Thanks for the response.
I think i can break down the question into two parts.
1. What and how to sample?
For the comparison after the migration, how to do effective sampling from both TD and hadoop so that we are comparing closer sample data sets? Are you talking about random sampling or something else?
(Randam sampling may not even give the right data sets for comparison on two different systems).
2. What data quality operations to be performed on the two data sets?
I can think of the following,
a. Count of records.
b. Number of nulls on each column
c. Number of empty values on each column
d. Number of unique values on each column
e. Column level stats like min, max etc based on the column/data type
f. Top N commonly occurring values on each column
g. Full outer join may also give more insights.
Since we are talking about samples, there has to be predefined threshold confidence level.
In regards to sampling, I would perform a random sample on the Hadoop side and upload that sample to Teradata - 10K's of records as opposed to millions or billions.

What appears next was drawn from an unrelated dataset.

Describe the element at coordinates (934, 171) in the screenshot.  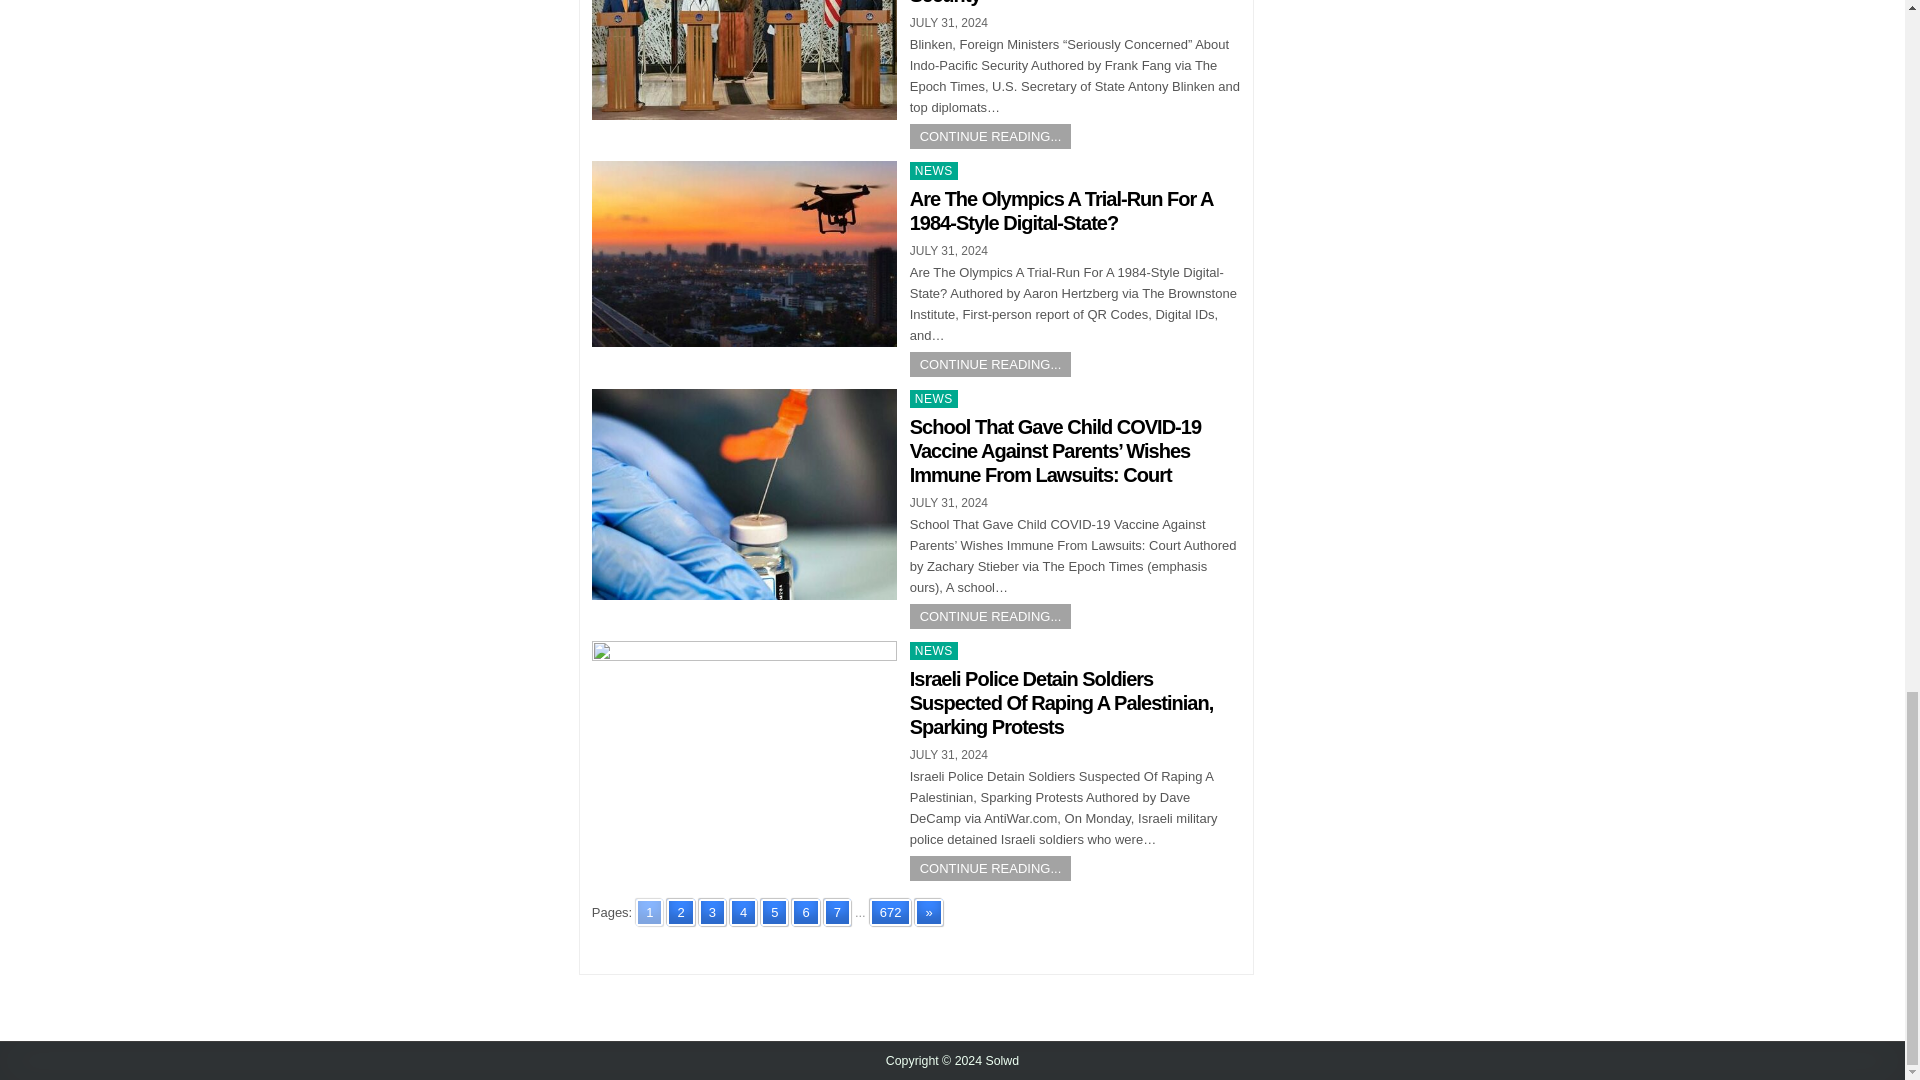
I see `NEWS` at that location.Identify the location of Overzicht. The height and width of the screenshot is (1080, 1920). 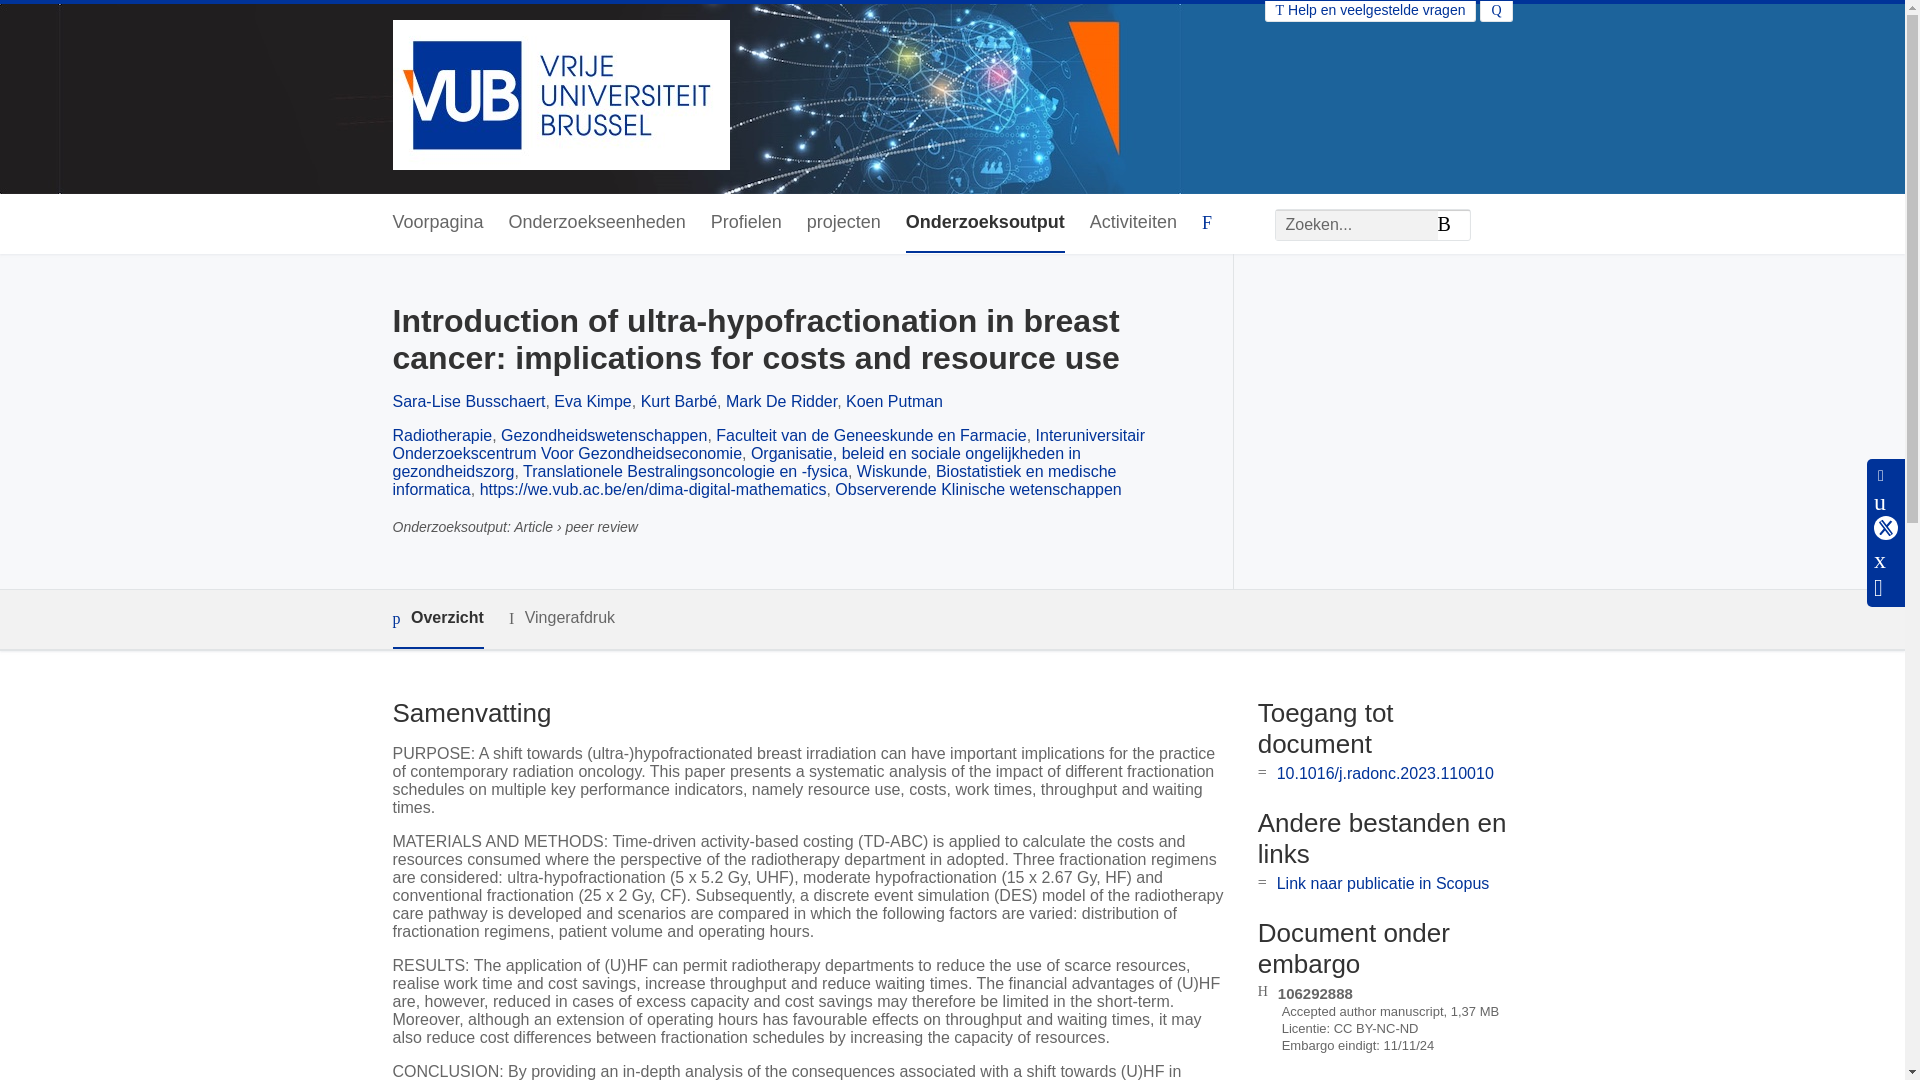
(437, 619).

Then perform the full outer join on the Teradata side - small data set joined against large dataset. If the primary key of the data set == the Teradata primary index, you should get reasonable join performance. Depending on capacity, you could also go the other way with sampling from Teradata and comparing to the full Hadoop dataset. There are a number of online tools you can use to generate sample sizes for different confidence levels.
The processing capacity required by either system to generate a sample set will depend on how truly random you need the sample to be or if a sampling 'short-cut' technique will work. For example, on one of our systems we have a multi-billion row table that's very well distributed. Selecting the top-n rows from each block or amp gives a useful sample, though not technically a truly statistically random sample.
Assuming you're not concerned with validating field values, but only record counts, e.g. you trust the field transforms, once you have the joined sample, you then have the following pieces of information (based on key matching):
Depending on how many different datasets or schemas with which you're dealing, the key matching technique is something that can be generated more easily pragmatically. You just need to specify key fields, as opposed to having to enumerate all fields.
Assuming you included the fields in the subset, not just the keys, you could then use this matched subset to also validate field transformations. Any of the measures you've listed above could be used to get confidence between the two data sets?
Not very clear on the key matching technique that you described. Can you please elaborate on what you generate and compare between TD and Hadoop with examples? And also the matched subset. What if the random sampling from TD and Hadoop are far apart?